## BEGIN

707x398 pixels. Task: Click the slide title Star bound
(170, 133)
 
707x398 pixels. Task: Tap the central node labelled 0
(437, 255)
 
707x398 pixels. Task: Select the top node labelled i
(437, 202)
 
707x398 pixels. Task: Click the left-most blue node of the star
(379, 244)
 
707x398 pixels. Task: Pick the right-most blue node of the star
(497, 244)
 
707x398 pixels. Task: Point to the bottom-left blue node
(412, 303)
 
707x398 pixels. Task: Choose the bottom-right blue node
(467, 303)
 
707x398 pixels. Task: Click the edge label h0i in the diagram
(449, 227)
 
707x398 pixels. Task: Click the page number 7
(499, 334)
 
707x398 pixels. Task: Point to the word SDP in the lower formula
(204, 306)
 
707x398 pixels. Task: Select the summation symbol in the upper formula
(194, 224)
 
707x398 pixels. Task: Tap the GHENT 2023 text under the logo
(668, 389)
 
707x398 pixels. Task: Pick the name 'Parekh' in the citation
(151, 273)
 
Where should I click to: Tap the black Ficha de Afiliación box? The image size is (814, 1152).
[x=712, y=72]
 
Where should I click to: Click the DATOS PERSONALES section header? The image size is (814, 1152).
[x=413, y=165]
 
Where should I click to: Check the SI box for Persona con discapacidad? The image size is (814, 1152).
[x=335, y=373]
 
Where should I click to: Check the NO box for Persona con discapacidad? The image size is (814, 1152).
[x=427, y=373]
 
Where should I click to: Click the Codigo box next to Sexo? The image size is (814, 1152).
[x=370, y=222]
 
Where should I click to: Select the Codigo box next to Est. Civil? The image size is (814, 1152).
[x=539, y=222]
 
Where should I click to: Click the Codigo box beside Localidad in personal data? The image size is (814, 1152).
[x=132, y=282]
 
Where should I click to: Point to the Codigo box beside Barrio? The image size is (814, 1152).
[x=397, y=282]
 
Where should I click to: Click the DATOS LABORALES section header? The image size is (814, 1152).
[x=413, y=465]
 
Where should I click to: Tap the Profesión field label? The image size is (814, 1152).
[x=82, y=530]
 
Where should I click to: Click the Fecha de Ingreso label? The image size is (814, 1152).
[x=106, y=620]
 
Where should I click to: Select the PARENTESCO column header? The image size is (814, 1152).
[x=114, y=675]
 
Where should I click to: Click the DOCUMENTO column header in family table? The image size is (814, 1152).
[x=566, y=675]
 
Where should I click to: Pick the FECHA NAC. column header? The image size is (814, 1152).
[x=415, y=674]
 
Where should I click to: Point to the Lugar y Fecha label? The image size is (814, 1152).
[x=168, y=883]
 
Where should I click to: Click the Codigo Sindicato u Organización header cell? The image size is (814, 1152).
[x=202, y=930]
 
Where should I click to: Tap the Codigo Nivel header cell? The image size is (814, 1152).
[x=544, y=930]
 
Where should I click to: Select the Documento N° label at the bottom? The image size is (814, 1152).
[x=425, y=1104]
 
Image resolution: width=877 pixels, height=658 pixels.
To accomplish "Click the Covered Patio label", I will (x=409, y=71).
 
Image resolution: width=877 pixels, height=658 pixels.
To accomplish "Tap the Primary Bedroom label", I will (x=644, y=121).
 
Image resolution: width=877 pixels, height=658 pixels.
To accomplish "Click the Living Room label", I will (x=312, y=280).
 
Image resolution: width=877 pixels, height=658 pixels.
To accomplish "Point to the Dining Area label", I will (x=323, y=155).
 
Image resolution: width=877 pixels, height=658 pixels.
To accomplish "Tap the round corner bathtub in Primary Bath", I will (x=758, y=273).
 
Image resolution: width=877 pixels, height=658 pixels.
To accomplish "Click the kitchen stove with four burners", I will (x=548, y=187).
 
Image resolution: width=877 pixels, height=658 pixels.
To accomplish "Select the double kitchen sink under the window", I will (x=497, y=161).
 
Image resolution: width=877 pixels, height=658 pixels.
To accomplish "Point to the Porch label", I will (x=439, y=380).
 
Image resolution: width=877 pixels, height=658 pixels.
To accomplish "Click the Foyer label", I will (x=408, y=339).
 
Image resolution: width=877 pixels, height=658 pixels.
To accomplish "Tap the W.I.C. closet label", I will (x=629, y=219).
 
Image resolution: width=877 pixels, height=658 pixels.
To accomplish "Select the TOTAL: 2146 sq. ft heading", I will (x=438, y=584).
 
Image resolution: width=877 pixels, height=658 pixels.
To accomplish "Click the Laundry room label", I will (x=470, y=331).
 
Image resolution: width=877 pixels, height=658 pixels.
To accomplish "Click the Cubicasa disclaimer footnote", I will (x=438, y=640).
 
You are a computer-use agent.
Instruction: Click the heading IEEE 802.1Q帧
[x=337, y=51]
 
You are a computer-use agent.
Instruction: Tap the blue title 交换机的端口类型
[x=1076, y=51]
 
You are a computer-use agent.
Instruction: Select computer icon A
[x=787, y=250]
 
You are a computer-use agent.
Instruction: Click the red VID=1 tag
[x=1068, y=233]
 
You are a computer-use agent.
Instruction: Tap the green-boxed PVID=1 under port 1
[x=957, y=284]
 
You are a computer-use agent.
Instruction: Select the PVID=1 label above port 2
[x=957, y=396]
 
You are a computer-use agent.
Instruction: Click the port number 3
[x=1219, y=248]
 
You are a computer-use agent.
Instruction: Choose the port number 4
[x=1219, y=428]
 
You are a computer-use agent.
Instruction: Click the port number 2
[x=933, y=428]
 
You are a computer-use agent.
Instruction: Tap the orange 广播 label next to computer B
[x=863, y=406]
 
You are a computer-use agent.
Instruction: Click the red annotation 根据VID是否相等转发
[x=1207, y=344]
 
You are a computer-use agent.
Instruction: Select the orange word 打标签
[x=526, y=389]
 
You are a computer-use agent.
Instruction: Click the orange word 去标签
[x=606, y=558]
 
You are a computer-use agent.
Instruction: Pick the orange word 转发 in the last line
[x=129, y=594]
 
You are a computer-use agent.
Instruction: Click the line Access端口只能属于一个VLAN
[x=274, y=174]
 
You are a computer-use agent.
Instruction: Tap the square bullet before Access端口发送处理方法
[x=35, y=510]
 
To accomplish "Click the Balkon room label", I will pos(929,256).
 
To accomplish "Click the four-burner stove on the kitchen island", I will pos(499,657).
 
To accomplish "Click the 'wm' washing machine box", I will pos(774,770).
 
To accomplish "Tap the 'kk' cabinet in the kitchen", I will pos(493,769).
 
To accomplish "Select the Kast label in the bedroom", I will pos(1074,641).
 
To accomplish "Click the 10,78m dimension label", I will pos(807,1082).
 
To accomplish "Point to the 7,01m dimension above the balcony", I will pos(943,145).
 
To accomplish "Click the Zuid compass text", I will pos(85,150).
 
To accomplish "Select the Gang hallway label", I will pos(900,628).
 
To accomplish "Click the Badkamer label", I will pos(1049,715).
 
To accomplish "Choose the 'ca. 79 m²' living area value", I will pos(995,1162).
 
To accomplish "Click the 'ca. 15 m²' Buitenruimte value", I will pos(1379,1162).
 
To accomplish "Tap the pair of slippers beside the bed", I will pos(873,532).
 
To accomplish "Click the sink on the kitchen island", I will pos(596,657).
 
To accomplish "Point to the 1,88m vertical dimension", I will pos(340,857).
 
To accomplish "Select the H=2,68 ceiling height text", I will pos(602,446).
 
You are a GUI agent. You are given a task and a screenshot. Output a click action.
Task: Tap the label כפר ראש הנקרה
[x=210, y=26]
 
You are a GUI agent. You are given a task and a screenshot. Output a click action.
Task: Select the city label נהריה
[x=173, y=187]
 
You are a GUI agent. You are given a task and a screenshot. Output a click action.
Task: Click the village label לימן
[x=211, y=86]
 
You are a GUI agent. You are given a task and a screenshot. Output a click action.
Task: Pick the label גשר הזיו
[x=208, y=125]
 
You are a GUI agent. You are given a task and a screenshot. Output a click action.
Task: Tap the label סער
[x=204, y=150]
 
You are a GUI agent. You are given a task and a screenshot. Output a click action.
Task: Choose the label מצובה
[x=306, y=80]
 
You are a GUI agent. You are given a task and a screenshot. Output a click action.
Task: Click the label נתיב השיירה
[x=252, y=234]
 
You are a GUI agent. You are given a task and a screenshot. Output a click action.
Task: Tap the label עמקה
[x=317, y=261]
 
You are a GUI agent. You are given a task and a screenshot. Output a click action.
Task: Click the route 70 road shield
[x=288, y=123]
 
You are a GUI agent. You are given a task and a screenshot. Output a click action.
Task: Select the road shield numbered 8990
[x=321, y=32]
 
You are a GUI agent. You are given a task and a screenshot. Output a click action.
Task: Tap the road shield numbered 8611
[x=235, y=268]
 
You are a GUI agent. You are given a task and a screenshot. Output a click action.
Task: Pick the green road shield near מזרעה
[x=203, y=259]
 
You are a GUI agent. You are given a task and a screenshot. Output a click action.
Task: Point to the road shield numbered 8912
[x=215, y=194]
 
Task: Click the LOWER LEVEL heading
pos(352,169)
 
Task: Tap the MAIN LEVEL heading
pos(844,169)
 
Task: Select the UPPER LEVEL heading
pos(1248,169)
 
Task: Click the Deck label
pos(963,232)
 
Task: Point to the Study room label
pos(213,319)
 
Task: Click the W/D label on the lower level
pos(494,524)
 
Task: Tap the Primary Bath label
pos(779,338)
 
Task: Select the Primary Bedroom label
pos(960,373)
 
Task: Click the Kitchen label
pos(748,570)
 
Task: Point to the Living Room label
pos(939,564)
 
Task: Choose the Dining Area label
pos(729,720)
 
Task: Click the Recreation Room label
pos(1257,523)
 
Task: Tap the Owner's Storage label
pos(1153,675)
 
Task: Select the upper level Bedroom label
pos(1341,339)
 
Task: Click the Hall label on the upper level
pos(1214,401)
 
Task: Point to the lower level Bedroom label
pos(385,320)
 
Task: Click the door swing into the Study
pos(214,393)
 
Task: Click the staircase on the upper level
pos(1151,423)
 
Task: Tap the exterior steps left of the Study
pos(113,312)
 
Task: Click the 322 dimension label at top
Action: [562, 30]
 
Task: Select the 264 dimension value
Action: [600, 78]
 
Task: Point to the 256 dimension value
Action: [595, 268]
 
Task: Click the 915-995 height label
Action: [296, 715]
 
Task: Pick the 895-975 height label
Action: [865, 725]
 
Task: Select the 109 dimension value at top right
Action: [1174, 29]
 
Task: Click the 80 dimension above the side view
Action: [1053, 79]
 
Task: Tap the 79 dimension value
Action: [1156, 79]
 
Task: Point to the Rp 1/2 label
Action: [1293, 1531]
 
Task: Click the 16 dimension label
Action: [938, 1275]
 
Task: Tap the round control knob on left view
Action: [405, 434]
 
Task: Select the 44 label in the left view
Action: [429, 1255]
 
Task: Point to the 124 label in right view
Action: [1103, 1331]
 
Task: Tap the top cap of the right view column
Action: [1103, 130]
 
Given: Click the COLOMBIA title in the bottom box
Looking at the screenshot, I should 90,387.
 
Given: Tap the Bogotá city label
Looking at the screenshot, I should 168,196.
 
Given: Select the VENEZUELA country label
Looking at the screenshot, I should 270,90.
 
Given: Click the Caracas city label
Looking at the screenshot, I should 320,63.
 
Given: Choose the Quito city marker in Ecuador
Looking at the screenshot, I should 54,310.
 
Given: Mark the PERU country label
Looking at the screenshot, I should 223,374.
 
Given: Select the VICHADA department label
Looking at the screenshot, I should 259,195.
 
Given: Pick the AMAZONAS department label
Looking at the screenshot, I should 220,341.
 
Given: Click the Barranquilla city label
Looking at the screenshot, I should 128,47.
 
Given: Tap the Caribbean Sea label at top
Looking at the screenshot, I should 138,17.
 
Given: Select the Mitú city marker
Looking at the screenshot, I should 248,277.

## END

## AIM
Please give the data from the line containing "Task: Pick the 895-975 height label" through the line containing "Action: [1103, 130]" as a Markdown table with the columns Row and Line. Number each row, and leave out the blank lines.

## WRITTEN REPLY
| Row | Line |
|---|---|
| 1 | Task: Pick the 895-975 height label |
| 2 | Action: [865, 725] |
| 3 | Task: Select the 109 dimension value at top right |
| 4 | Action: [1174, 29] |
| 5 | Task: Click the 80 dimension above the side view |
| 6 | Action: [1053, 79] |
| 7 | Task: Tap the 79 dimension value |
| 8 | Action: [1156, 79] |
| 9 | Task: Point to the Rp 1/2 label |
| 10 | Action: [1293, 1531] |
| 11 | Task: Click the 16 dimension label |
| 12 | Action: [938, 1275] |
| 13 | Task: Tap the round control knob on left view |
| 14 | Action: [405, 434] |
| 15 | Task: Select the 44 label in the left view |
| 16 | Action: [429, 1255] |
| 17 | Task: Point to the 124 label in right view |
| 18 | Action: [1103, 1331] |
| 19 | Task: Tap the top cap of the right view column |
| 20 | Action: [1103, 130] |